Bicho raro la política. Como que tiene la capacidad de despertar de su letargo a aquél que suele participar poco de los debates, pero que de repente salta para defender a capa y espada su posición. También, tiene la extraña virtud de sacar lo peor de la gente, ese lado más oscuro y perverso.
En cierto momento, se empezó a hablar de los candidatos intendentables -tema obligatorio-, y se objetó la falta de contenido del discurso oficialista. Pocos proyectos, poca o ninguna autocrítica a lo que se viene haciendo y la forma en que se hace y, por añadidura, muy poca claridad en cuanto a si existe la intención de cambiar algo.
Alguien señaló, con muy buen criterio, que estos discursos “enlatados” se parecen demasiado entre sí: muchas consignas, muchas frases hechas y desde luego la lista interminable de promesas. Cómo llevarlas a cabo usando la misma fórmula ya sería otro problema. Recordando a los geniales Les Luthiers, “el que piensa, pierde”.
Fue en ese momento en que uno de los presentes, callado hasta entonces, lanzó una frase que por su ironía provocó un silencio incómodo que se prolongó por un largo rato. “El discurso en sí no importa.
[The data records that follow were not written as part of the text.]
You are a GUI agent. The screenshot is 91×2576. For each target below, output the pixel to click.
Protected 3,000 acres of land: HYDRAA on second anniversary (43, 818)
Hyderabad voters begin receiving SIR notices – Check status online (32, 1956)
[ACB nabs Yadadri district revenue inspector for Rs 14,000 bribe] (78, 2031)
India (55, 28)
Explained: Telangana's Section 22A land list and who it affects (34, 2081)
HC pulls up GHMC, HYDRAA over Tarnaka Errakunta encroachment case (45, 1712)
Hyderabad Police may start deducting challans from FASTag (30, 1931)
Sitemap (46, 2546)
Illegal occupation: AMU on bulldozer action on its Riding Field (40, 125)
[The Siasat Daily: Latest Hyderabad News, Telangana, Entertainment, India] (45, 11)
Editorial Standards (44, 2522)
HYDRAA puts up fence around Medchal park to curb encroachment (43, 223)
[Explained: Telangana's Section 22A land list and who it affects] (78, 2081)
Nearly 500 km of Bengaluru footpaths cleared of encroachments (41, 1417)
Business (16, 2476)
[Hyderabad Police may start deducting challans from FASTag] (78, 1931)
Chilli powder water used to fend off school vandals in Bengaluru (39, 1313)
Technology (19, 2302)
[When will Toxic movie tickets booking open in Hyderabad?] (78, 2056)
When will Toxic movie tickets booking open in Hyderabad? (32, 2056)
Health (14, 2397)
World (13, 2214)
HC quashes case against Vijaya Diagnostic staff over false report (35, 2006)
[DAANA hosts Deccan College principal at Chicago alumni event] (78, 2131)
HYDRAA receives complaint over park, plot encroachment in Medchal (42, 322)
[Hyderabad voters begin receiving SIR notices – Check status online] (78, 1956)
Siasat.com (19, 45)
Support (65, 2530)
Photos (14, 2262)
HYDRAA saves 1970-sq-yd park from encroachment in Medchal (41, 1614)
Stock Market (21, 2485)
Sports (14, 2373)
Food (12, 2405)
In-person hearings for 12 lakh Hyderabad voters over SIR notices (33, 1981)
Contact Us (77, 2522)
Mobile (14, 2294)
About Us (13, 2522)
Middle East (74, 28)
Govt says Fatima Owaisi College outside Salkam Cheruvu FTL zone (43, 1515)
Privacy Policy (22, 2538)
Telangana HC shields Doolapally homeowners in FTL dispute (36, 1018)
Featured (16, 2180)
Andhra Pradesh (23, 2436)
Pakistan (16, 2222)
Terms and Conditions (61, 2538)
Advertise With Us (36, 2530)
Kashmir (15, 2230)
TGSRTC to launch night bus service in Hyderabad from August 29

Lo único realmente importante es dejar en claro una y otra vez que lo pronuncia el candidato oficialista”.
Solamente eso, nada más.
Según esta persona, con eso alcanza. La gente tiene que escuchar el color, reconocer el número en la boleta y así tener las instrucciones para actuar como lo viene haciendo. El contenido pasa a un segundo plano, es realidad mejor luego que no sea complejo. Así nomás.
La reflexión, más dura aún por la ironía con que se dijo, tenía mucho de verdad incómoda. Sabemos que no es inusual que ocurra así. La teoría patodonaldesca sigue vigente. Las ideas, acompañadas de propuestas y planes concretos suelen recibir más silbatinas que aplausos.
Así, el heraldo de instrucciones partidarias puede atravesar la tormenta sin sobresaltos. Está protegido por un escudo a prueba del pensamiento crítico.
Es más fácil así. Continuar igual y no esperar nada.
Sin embargo, muchos creemos todavía en el contenido de los discursos. Que las palabras, las hermosas palabras, expresan más que una lealtad basada en el prebendarismo. Y elegimos a los candidatos de acuerdo a esos criterios. Porque el discurso sí importa. Y si es bueno, mejor aún.